Saturday, August 11, 2012
When do I need amputation?
Most people who require an amputation have PAD, a traumatic injury, or cancer.
PAD is the leading cause of amputation in people age 50 and older, and accounts for up to 90 percent of amputations overall. Normally, surgeons treat advanced PAD through other methods, like controlling infection using antibiotics and draining or removing any infected tissue as well as performing surgery or other procedures to increase the blood flow to the affected area. However, if these treatments do not work, or if the tissue damage is too far advanced initially, amputation will remove a source of major infection and may be necessary to save your life.

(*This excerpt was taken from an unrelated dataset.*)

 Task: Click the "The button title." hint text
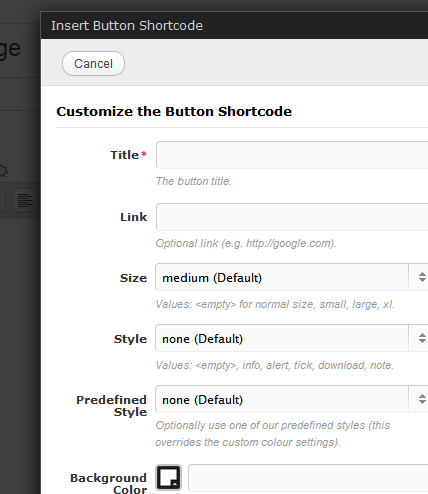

A traumatic injury, such as a car accident or a severe burn, can also destroy blood vessels and cause tissue death. As a result, infection if not adequately treated, can spread through your body and threaten your life. Your medical team will make every effort to save your limb by surgically replacing or repairing your damaged blood vessels or using donor tissue. However, if these measures do not work, amputation can save your life. Traumatic injuries are the most common reason for amputations in people younger than age 50.
Your physician may recommend amputation if you have a cancerous tumor in your limb. You may also receive chemotherapy, radiation, or other treatments to destroy the cancer cells. Depending upon the particular circumstances, these treatments can shrink the tumor and may increase the effectiveness of your amputation.